The policy Mr. Trump has on his website calls for tripling the number of interior enforcement agents, requiring businesses to check applicants’ work status before they can be hired, canceling federal funding for so-called sanctuary cities and deporting all criminal aliens whom agents apprehend.

That policy did not explicitly call for deportation of all illegal immigrants, though Mr. Trump has embraced mass deportations when asked on the campaign trail — while also saying he wants to let “the good ones” return quickly.

Mark Krikorian, executive director of the Center for Immigration Studies, which supports a crackdown, said Mr. Trump has fallen into the “amnesty trap” by getting baited into talking about immigration policy several steps down the road.

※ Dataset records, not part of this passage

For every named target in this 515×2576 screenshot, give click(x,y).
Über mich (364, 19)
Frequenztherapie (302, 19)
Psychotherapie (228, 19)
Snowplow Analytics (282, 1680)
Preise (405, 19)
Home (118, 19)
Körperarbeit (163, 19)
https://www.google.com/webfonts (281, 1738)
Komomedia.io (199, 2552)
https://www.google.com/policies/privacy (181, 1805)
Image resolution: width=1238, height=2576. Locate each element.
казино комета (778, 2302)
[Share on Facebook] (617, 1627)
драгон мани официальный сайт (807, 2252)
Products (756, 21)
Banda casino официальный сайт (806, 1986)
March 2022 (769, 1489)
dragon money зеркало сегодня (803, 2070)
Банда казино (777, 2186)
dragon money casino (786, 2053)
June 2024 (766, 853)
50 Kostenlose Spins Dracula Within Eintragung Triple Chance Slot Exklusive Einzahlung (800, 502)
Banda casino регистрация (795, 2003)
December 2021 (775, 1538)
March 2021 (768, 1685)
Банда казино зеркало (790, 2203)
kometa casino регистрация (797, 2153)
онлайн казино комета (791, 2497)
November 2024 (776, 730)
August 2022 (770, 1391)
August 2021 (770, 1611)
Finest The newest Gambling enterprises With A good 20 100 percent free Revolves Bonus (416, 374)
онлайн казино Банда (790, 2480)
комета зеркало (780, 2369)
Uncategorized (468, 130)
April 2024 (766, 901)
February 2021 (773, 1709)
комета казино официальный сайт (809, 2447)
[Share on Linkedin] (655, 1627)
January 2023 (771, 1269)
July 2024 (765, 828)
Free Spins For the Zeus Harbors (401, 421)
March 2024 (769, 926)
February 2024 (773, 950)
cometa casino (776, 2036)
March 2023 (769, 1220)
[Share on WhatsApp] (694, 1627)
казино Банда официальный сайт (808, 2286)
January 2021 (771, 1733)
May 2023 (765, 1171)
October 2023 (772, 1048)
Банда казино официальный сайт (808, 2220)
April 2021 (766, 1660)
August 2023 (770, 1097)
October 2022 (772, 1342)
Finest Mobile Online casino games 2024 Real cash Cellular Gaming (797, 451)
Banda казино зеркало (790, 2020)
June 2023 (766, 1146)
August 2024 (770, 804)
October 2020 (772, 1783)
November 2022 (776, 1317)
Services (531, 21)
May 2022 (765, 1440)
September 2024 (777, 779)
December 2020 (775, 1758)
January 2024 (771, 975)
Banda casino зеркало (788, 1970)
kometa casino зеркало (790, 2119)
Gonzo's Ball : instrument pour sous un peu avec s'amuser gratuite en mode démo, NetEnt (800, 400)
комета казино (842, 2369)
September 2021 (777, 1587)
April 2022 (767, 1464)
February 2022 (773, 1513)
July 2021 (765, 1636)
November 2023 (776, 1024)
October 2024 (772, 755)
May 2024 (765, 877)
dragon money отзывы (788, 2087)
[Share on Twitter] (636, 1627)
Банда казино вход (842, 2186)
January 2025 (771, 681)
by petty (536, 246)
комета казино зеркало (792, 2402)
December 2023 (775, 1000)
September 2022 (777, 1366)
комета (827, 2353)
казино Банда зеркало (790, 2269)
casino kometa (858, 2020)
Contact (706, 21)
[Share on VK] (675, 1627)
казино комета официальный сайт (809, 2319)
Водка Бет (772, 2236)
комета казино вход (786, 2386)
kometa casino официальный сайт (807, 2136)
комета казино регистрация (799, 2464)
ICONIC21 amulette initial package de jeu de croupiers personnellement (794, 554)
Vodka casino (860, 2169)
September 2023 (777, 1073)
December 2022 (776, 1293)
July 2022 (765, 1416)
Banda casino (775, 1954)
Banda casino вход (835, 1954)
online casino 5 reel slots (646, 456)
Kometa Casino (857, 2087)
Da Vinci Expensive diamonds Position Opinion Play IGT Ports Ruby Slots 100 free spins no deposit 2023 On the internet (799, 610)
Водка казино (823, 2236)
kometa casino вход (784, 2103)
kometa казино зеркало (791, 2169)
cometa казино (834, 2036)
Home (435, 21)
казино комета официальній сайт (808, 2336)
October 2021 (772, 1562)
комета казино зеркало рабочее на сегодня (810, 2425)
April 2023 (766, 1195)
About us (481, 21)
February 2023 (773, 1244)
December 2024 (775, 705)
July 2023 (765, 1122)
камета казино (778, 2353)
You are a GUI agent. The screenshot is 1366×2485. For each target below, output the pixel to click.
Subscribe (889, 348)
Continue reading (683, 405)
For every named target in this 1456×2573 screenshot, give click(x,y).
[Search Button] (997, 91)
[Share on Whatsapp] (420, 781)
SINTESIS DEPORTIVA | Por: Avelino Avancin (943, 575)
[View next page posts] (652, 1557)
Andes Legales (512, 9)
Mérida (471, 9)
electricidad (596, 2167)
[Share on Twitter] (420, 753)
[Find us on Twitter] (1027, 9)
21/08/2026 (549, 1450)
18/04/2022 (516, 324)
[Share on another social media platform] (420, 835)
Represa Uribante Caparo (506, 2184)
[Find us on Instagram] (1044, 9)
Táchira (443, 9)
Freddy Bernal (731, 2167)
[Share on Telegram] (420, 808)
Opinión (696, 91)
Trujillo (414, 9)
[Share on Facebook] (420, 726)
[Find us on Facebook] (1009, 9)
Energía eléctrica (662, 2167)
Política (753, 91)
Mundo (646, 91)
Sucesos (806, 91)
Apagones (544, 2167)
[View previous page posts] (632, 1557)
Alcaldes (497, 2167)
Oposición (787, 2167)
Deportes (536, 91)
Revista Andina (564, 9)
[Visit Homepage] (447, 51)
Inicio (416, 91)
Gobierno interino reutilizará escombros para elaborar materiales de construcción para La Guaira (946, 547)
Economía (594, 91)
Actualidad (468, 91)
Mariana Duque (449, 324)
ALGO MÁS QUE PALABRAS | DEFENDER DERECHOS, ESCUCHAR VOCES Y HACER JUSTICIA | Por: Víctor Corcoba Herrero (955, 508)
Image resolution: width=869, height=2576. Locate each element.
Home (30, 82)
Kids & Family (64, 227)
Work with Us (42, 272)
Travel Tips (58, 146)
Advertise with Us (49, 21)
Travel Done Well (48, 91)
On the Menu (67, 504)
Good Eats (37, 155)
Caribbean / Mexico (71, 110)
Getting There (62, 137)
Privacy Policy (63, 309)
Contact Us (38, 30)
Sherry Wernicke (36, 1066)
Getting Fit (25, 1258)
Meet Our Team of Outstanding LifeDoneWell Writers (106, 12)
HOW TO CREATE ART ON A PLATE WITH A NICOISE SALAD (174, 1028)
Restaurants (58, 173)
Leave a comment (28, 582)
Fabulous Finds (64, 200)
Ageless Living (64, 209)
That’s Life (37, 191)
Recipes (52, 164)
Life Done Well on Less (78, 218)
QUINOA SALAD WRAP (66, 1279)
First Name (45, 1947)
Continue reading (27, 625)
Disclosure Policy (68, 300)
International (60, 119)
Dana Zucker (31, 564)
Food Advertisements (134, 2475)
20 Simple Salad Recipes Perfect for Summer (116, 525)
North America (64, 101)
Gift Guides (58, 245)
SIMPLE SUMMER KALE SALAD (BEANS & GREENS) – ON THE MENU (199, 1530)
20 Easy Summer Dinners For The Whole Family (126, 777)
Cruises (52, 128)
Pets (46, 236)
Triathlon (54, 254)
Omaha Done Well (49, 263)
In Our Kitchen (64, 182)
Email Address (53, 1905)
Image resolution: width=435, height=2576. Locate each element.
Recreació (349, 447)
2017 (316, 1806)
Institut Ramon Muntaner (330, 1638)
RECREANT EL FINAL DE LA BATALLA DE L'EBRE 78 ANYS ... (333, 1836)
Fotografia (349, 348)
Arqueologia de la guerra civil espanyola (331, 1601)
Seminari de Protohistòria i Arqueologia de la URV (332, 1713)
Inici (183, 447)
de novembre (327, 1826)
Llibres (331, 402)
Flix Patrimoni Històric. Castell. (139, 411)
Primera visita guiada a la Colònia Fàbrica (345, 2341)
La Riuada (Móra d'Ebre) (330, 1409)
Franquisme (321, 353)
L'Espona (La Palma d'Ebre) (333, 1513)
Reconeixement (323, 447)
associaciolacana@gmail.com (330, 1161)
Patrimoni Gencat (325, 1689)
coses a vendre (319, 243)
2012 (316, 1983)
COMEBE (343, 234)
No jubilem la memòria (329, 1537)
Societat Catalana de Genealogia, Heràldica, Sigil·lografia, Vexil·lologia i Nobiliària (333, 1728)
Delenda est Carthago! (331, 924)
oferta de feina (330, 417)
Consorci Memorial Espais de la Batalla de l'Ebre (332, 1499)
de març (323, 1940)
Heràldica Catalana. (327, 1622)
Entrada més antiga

“What he’s doing here is groping his way toward a real-world policy from his initial Archie Bunker yelling-at-the-TV thoughts,” he said.

Still, Mr. Trump has not been hurt so far, and Mr. Krikorian said he has little doubt of the direction Mr. Trump will pursue if he wins the White House, based on the advisers he has assembled.

“I don’t trust Trump, but I trust the people working for him. And I trust Hillary to do the wrong thing without exception,” Mr. Krikorian said. “He could sell us out on everything and he’d still be better than Hillary.”

Mr. Gheen said he is backing Mr. Trump and is not worried about what he says before November. But he said he and other Trump supporters will be watching how the billionaire businessman governs if he wins the White House.

“Once you unleash the fire that he has, you can’t turn around on it. Once you become an immigration enforcement hard-liner, there’s no going back,” he said. “On this issue, once you commit to certain things, the people that you upset are never, ever going to be your friend.”